- _Aim_
Can you turn the rows below into a numbered list and drop the blank lines?

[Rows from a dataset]
— START —
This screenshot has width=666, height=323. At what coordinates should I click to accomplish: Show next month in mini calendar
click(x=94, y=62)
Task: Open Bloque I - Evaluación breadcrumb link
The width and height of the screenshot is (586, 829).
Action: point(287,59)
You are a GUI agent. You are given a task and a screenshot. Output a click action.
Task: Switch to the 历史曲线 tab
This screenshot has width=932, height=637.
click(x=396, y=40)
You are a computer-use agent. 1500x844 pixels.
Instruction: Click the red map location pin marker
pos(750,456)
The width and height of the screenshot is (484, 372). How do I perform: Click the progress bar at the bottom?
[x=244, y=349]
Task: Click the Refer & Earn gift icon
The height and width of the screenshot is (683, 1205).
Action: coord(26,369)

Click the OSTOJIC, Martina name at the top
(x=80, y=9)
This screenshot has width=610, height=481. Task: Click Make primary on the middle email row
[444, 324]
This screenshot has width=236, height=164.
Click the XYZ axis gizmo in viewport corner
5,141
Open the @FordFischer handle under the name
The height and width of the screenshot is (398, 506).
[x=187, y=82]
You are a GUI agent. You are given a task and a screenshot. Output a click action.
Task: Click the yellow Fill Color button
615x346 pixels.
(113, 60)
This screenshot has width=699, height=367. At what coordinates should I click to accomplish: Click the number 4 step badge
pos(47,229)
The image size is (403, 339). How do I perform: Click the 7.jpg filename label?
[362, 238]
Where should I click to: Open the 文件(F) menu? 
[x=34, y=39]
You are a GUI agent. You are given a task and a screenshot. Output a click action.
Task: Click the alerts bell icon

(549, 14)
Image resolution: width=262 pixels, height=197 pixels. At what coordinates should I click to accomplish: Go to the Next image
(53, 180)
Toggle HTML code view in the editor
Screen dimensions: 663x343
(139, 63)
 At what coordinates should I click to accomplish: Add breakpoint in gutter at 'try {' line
— END —
- _Task response_
1. This screenshot has width=666, height=323. At what coordinates should I click to accomplish: Show next month in mini calendar
2. click(x=94, y=62)
3. Task: Open Bloque I - Evaluación breadcrumb link
4. The width and height of the screenshot is (586, 829).
5. Action: point(287,59)
6. You are a GUI agent. You are given a task and a screenshot. Output a click action.
7. Task: Switch to the 历史曲线 tab
8. This screenshot has width=932, height=637.
9. click(x=396, y=40)
10. You are a computer-use agent. 1500x844 pixels.
11. Instruction: Click the red map location pin marker
12. pos(750,456)
13. The width and height of the screenshot is (484, 372). How do I perform: Click the progress bar at the bottom?
14. [x=244, y=349]
15. Task: Click the Refer & Earn gift icon
16. The height and width of the screenshot is (683, 1205).
17. Action: coord(26,369)
18. Click the OSTOJIC, Martina name at the top
19. (x=80, y=9)
20. This screenshot has width=610, height=481. Task: Click Make primary on the middle email row
21. [444, 324]
22. This screenshot has width=236, height=164.
23. Click the XYZ axis gizmo in viewport corner
24. 5,141
25. Open the @FordFischer handle under the name
26. The height and width of the screenshot is (398, 506).
27. [x=187, y=82]
28. You are a GUI agent. You are given a task and a screenshot. Output a click action.
29. Task: Click the yellow Fill Color button
30. 615x346 pixels.
31. (113, 60)
32. This screenshot has width=699, height=367. At what coordinates should I click to accomplish: Click the number 4 step badge
33. pos(47,229)
34. The image size is (403, 339). How do I perform: Click the 7.jpg filename label?
35. [362, 238]
36. Where should I click to: Open the 文件(F) menu? 
37. [x=34, y=39]
38. You are a GUI agent. You are given a task and a screenshot. Output a click action.
39. Task: Click the alerts bell icon
40. (549, 14)
41. Image resolution: width=262 pixels, height=197 pixels. At what coordinates should I click to accomplish: Go to the Next image
42. (53, 180)
43. Toggle HTML code view in the editor
44. Screen dimensions: 663x343
45. (139, 63)
46.  At what coordinates should I click to accomplish: Add breakpoint in gutter at 'try {' line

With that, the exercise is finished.